== Segment start ==

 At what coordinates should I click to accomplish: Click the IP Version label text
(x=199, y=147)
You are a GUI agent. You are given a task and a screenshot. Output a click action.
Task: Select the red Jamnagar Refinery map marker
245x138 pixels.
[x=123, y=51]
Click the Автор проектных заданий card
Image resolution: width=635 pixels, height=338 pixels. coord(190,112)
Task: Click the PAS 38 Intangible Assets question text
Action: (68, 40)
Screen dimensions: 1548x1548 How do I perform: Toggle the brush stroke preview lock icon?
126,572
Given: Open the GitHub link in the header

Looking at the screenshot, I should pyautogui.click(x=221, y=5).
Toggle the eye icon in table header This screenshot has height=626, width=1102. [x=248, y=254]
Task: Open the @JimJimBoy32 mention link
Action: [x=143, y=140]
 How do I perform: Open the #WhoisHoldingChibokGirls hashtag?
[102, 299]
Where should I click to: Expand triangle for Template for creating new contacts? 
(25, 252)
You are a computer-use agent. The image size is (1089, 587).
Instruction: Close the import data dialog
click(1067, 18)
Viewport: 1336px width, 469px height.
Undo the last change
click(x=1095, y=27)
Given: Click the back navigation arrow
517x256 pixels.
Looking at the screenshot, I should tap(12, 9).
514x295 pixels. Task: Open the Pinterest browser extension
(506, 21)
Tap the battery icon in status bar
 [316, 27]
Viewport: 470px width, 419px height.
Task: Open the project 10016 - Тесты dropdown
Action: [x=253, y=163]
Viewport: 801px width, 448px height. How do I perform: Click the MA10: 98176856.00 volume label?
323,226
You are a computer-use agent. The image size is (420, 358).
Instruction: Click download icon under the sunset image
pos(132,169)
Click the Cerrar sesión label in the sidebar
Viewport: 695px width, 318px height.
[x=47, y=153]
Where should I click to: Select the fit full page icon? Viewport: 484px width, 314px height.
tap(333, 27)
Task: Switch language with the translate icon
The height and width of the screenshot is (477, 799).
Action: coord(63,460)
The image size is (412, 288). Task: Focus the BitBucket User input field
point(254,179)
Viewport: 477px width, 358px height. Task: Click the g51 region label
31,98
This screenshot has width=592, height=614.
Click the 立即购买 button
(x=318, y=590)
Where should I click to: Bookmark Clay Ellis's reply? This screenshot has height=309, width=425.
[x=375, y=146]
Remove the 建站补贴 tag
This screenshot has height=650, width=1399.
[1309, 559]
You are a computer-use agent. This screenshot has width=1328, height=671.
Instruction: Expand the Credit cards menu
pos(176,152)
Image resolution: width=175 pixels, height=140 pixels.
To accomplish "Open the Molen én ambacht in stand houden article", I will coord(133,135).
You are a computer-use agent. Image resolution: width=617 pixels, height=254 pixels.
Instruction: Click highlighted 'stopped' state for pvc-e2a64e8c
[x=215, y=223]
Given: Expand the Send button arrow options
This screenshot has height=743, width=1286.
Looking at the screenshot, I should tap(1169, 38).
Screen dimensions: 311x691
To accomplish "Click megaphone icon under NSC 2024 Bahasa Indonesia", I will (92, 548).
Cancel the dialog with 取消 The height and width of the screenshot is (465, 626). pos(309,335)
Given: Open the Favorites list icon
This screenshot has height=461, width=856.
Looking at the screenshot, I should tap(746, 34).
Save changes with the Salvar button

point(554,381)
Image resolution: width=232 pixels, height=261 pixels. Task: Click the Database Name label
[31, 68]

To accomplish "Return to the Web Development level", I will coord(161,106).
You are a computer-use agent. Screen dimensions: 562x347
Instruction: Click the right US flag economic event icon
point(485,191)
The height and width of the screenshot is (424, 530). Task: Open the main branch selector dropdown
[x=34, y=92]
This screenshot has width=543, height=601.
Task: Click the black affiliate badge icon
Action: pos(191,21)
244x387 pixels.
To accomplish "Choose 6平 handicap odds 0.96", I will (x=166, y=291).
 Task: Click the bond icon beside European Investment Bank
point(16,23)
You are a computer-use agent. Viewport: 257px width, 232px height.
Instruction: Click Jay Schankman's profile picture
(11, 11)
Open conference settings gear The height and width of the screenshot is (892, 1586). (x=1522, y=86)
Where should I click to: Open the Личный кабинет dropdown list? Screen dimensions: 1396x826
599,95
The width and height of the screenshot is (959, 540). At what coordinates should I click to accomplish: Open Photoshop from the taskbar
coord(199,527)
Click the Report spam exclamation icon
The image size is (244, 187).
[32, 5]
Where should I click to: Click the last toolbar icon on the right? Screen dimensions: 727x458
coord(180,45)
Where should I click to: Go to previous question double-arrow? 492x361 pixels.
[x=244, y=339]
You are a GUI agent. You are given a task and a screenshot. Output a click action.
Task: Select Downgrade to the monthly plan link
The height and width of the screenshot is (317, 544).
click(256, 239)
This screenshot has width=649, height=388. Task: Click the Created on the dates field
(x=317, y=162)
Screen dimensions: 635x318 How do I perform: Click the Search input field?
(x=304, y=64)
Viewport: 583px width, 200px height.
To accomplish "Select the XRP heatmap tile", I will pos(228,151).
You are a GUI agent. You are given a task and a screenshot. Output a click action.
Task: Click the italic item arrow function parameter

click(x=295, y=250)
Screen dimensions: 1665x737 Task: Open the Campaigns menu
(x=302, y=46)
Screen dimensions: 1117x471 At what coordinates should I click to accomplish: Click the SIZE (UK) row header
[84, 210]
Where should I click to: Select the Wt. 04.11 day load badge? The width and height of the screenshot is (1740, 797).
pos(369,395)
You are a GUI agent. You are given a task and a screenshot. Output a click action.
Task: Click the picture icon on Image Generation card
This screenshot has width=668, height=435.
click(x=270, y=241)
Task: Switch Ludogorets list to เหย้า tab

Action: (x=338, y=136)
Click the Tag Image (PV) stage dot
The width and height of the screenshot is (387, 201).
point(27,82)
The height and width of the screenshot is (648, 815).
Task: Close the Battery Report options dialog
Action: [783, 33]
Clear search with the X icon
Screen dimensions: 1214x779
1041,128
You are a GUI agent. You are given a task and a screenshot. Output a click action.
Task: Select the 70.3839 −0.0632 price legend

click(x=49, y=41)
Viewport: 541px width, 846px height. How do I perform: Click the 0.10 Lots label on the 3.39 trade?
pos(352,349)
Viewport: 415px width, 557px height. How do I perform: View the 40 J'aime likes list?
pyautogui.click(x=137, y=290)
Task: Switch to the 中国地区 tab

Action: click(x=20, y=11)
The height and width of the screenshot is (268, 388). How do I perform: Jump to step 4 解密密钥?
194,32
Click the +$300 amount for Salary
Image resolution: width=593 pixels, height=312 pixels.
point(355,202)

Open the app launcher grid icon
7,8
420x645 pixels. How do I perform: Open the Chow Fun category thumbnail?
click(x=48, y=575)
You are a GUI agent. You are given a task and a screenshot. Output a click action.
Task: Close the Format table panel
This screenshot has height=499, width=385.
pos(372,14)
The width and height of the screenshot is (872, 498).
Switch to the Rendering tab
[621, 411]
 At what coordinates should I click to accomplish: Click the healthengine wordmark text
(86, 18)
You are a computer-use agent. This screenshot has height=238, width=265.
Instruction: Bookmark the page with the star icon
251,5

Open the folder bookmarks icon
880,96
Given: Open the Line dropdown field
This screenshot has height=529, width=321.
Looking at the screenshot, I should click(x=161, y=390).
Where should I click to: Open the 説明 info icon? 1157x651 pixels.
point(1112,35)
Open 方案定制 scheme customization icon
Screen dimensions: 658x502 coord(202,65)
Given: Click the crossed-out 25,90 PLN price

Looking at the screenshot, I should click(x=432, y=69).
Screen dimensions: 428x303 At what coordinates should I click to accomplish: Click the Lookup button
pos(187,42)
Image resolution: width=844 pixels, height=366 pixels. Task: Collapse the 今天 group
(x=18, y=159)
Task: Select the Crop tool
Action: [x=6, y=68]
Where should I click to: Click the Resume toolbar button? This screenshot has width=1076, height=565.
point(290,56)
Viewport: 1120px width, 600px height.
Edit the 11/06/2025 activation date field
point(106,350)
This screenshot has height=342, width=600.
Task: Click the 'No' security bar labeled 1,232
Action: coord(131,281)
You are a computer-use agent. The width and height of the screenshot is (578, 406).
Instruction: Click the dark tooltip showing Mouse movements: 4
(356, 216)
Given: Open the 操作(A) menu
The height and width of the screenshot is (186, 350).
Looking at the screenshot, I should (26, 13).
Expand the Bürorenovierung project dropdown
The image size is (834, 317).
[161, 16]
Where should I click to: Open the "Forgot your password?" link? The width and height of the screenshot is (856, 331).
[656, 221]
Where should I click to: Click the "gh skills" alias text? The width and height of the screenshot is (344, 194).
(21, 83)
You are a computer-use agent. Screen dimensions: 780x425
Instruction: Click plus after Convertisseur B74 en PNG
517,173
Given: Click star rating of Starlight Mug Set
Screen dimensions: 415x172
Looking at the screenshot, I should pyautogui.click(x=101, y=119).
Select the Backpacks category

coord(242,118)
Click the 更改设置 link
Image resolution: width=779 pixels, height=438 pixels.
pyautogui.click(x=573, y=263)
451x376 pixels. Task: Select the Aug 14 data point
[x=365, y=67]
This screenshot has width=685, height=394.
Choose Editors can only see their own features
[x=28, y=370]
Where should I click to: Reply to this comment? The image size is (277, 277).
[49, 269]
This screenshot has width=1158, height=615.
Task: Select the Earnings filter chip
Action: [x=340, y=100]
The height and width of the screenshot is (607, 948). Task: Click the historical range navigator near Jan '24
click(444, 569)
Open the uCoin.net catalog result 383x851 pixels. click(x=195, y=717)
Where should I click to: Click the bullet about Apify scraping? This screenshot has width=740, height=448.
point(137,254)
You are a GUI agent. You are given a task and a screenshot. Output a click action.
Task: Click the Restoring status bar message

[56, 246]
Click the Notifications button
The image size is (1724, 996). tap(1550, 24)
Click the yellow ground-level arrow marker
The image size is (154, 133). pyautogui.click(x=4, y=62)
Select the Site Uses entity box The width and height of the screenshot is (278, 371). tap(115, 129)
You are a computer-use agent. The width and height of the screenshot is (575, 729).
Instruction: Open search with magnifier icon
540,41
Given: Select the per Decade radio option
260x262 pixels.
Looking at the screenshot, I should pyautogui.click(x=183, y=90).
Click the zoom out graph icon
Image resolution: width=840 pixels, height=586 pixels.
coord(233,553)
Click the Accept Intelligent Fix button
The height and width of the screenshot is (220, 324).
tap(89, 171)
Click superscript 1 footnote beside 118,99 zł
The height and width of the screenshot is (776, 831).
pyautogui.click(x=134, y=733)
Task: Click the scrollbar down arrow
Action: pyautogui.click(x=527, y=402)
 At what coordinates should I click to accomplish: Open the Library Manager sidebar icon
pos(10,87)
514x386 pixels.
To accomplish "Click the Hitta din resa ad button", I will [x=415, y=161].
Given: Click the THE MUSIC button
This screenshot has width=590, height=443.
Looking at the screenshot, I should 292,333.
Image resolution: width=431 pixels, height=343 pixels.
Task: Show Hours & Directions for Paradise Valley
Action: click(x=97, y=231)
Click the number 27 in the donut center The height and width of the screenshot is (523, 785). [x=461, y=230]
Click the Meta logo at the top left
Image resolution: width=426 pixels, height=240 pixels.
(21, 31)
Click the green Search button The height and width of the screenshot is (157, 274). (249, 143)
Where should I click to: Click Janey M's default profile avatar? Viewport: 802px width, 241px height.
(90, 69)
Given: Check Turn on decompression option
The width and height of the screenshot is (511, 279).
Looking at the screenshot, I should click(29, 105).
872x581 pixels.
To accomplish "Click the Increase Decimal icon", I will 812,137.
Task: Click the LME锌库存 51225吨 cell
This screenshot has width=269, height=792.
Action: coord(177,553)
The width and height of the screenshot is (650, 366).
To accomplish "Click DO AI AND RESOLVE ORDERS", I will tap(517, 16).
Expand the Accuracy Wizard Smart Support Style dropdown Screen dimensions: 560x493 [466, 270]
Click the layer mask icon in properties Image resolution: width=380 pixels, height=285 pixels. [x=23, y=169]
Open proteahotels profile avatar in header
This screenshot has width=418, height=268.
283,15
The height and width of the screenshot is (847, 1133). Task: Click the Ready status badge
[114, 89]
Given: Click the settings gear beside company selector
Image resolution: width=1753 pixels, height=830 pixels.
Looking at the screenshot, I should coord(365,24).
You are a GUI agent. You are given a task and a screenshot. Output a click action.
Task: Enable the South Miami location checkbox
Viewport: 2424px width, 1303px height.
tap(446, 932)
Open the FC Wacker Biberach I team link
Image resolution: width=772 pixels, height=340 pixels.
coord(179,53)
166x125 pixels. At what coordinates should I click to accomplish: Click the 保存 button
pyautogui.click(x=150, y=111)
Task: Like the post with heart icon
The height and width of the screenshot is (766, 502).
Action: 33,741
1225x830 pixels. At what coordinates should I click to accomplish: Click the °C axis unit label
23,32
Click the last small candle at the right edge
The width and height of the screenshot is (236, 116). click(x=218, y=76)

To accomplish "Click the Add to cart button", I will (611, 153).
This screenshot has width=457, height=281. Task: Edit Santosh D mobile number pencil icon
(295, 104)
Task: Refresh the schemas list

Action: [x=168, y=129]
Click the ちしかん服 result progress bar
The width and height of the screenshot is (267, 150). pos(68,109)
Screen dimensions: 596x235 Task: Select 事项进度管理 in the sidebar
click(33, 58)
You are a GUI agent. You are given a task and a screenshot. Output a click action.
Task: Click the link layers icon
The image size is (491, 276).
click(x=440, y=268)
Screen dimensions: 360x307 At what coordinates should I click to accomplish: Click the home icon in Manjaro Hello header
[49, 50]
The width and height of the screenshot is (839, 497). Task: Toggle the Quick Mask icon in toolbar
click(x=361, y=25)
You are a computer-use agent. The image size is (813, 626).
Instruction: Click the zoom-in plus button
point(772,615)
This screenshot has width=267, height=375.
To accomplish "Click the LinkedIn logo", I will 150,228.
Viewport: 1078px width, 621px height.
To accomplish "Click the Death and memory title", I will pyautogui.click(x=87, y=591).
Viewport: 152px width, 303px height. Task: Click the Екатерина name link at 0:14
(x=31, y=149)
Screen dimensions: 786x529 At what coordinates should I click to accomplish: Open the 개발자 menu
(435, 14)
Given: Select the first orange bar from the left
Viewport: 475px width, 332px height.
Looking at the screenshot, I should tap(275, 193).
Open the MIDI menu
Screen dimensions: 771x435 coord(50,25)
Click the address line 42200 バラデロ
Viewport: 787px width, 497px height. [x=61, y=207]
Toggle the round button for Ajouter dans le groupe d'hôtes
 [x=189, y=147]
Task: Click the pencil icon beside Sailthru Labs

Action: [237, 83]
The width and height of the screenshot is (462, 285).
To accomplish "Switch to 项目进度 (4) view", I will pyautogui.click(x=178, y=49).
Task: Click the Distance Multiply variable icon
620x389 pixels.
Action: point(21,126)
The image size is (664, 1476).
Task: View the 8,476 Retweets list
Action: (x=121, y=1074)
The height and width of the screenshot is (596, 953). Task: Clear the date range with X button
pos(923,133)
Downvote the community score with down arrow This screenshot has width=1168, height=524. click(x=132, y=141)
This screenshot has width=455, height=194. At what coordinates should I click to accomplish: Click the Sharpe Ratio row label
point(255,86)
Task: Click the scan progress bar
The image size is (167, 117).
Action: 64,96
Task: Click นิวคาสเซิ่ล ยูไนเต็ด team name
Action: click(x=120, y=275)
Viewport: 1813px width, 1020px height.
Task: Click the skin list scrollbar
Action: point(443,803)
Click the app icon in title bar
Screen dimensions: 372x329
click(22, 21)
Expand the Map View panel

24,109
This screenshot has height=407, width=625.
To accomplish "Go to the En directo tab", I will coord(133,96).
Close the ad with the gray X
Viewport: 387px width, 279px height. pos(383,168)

== Segment end ==

How to complete this task: Retrieve all lines from the data that contain the string "settings".

Result of the task:
Open conference settings gear The height and width of the screenshot is (892, 1586). (x=1522, y=86)
Given: Click the settings gear beside company selector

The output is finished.